Influence of Ag Nanoparticles with Different Sizes and Concentrations Embedded in a TiO2 Compact Layer on the Conversion Efficiency of Perovskite Solar Cells
- 169 Downloads
In this study, Ag nanoparticles with diverse particle size and concentration, fabricated via the polyol method, were embedded in a TiO2 compact film to improve the power conversion efficiency of perovskite solar cells. Obtained results showed that Ag nanoparticles embedded in the TiO2 compact film do not affect the crystal structure of TiO2, while the size of the Ag nanoparticles can strongly influence the light absorption capacity of perovskite materials. However, the absorption intensity and power conversion efficiency of perovskite cells decreased with the increase in size of Ag nanoparticles. The amount of Ag nanoparticles was also an important factor for the performance of perovskite solar cells, and Ag nanoparticles in the compact layer were optimized to measure 10 nm in diameter, being embedded at a molar ratio of 1.5% (Ag:Ti = 1.5 mol%). Compared with hole-conductor-free perovskite solar cells that use carbon as counter electrodes, without Ag nanoparticles incorporated in the compact film, the enhanced efficiency of cells developed in this study can be mainly ascribed to the accelerated charge transfer, decreased charge recombination, and enhanced light absorption of the perovskite material in the visible region.

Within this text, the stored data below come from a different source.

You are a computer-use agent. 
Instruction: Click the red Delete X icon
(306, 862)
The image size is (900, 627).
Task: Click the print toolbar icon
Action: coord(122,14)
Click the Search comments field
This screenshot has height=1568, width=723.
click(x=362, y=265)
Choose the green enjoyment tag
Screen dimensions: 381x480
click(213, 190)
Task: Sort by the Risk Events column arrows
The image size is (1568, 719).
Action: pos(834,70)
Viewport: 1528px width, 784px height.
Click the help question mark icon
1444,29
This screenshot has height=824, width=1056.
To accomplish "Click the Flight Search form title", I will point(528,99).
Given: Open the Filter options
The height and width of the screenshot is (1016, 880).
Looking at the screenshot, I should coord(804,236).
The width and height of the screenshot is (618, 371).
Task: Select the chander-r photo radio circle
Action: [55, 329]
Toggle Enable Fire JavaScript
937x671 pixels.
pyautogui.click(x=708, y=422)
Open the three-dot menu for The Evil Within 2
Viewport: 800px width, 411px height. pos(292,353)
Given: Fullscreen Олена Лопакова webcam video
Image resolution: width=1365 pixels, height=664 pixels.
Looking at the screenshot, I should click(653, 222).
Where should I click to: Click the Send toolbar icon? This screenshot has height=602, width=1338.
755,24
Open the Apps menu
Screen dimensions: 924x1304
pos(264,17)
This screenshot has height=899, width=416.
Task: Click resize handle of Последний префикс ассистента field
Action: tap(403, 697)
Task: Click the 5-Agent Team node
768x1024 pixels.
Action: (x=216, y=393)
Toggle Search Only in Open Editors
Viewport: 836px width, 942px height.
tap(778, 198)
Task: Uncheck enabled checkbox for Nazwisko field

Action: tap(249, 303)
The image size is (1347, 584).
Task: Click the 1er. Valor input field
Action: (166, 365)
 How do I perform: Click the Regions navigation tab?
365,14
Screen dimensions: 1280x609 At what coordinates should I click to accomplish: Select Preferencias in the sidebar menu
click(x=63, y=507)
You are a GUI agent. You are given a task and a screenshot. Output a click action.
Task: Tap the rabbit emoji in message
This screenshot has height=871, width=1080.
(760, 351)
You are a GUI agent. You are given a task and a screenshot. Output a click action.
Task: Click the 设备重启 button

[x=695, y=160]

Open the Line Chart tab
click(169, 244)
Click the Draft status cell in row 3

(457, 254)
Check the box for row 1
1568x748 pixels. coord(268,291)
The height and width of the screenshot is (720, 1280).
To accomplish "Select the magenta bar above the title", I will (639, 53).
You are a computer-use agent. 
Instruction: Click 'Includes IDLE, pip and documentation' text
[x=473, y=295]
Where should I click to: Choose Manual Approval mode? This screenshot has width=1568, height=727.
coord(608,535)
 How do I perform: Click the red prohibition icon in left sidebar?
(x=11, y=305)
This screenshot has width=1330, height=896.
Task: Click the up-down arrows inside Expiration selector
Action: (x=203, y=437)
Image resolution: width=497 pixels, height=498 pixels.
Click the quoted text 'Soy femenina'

KeywordsTiO2 compact film Perovskite solar cells Ag nanoparticles Ag-embedded TiO2
In recent years, with the gradual depletion of fossil energy, the search for sustainable new energy sources has become an important task. As a promising alternative, perovskite solar cells (PSCs) have attracted great interest because of their distinctive photovoltaic properties [1, 2, 3, 4, 5]. The power conversion efficiency (PCE) of PSCs has been significantly enhanced over time, from 3.8 to 22.1% [6, 7, 8]. Organo-metal halide perovskites are direct-bandgap materials with high carrier mobility, long charge diffusion, and large absorption coefficients [9, 10, 11, 12]. These superior properties make them ideal photoactive materials in solar cells [4, 13, 14, 15, 16].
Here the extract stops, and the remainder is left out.